Я нагнулась, быстренько подобрала с земли оборванные листья, сложила их друг на друга и опустила на траву рядом с кустарником. Над ними тут же склонилась тяжёлая, полная листьев ветка.

— Теперь они по крайней мере умирают на родине, — сказала я и против воли посмотрела в синие стёкла.

— Вы сможете здесь выдержать? — спросил он.

— Я должна— мне надо получить образование, на это уйдёт два года. — Я невольно сложила руки. — Два долгих года!.. Но что поделаешь… Я и сама знаю, что должна учиться — я жила на пустоши такой невеждой!.. Маленькая Гретхен там, за забором, знает больше моего!

Он тихонько засмеялся.

— Да, это время учёбы и страдания вам необходимо — я помню, какой строптивой была ваша рука, когда она писала ваше собственное имя, — сказал он. — За два года вы можете многому научиться; но ваш отец и, возможно, другие люди будут желать, чтобы вы принимали в свою юную душу далеко не всё, чему мир и прежде всего двор могут научить вас и чего они могут потребовать от вас … Фрау Илзе вчера просила меня присматривать за вами.
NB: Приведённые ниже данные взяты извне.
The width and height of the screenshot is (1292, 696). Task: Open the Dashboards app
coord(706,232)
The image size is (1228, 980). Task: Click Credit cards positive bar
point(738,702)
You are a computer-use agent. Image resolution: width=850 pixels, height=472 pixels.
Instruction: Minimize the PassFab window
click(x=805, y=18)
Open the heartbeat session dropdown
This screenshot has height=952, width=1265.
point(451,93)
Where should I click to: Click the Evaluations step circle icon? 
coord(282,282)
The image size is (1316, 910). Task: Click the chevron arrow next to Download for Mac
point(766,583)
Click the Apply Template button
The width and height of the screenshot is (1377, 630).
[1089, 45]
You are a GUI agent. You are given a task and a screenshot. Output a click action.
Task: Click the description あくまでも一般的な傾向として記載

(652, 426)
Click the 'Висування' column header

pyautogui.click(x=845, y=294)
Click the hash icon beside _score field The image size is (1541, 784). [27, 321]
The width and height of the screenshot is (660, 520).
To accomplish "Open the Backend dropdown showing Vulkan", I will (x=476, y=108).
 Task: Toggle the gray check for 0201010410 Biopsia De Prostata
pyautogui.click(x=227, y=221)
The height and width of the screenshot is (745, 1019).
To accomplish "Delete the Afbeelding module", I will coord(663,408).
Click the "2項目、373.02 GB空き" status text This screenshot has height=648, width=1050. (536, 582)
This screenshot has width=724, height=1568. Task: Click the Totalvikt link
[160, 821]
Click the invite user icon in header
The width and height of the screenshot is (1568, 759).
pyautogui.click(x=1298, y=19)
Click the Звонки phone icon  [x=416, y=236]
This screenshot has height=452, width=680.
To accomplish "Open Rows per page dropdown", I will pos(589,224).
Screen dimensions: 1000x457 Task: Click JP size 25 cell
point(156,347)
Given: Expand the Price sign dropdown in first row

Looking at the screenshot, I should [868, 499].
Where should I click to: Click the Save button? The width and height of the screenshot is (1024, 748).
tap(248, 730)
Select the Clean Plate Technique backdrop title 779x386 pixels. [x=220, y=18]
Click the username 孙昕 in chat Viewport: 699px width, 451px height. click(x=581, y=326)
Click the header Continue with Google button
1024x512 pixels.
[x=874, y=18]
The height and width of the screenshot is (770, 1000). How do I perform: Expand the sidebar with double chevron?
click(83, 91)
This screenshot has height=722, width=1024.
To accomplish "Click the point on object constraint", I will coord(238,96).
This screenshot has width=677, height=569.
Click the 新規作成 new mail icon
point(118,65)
Меня окатила волна ужаса — нет, я этого не допущу! Я буду противиться этому всеми силами! Добровольно я не дам надеть на себя ярмо, под которым изнемогают Дагоберт и Шарлотта! Было, однако, странно, что я не нашла в себе мужества высказать ему это прямо в лицо.

— Я не знаю, что Илзе пришло в голову — это уже взяла на себя фройляйн Флиднер и Шарлотта тоже, — сказала я неуверенно. — Шарлотта мне очень нравится, я её обязательно буду слушаться.

— Вот именно этого необходимо избежать, — возразил он серьёзно. — Что касается фройляйн Флиднер, то тут вы в надёжных руках. Шарлотта же слишком занята собой, чтобы с полной ответственностью взять на себя заботу о вашем образовании… Я бы мог допустить её неограниченное влияние на вашу неискушённую душу, будь она образцом для подражания во всех отношениях — но до этого ей очень далеко… Шарлотта по существу благородная натура, но у неё в душе много наносного — поэтому я знаю, что мне пришлось бы достаточно часто вмешиваться, вынося предупреждения и запреты.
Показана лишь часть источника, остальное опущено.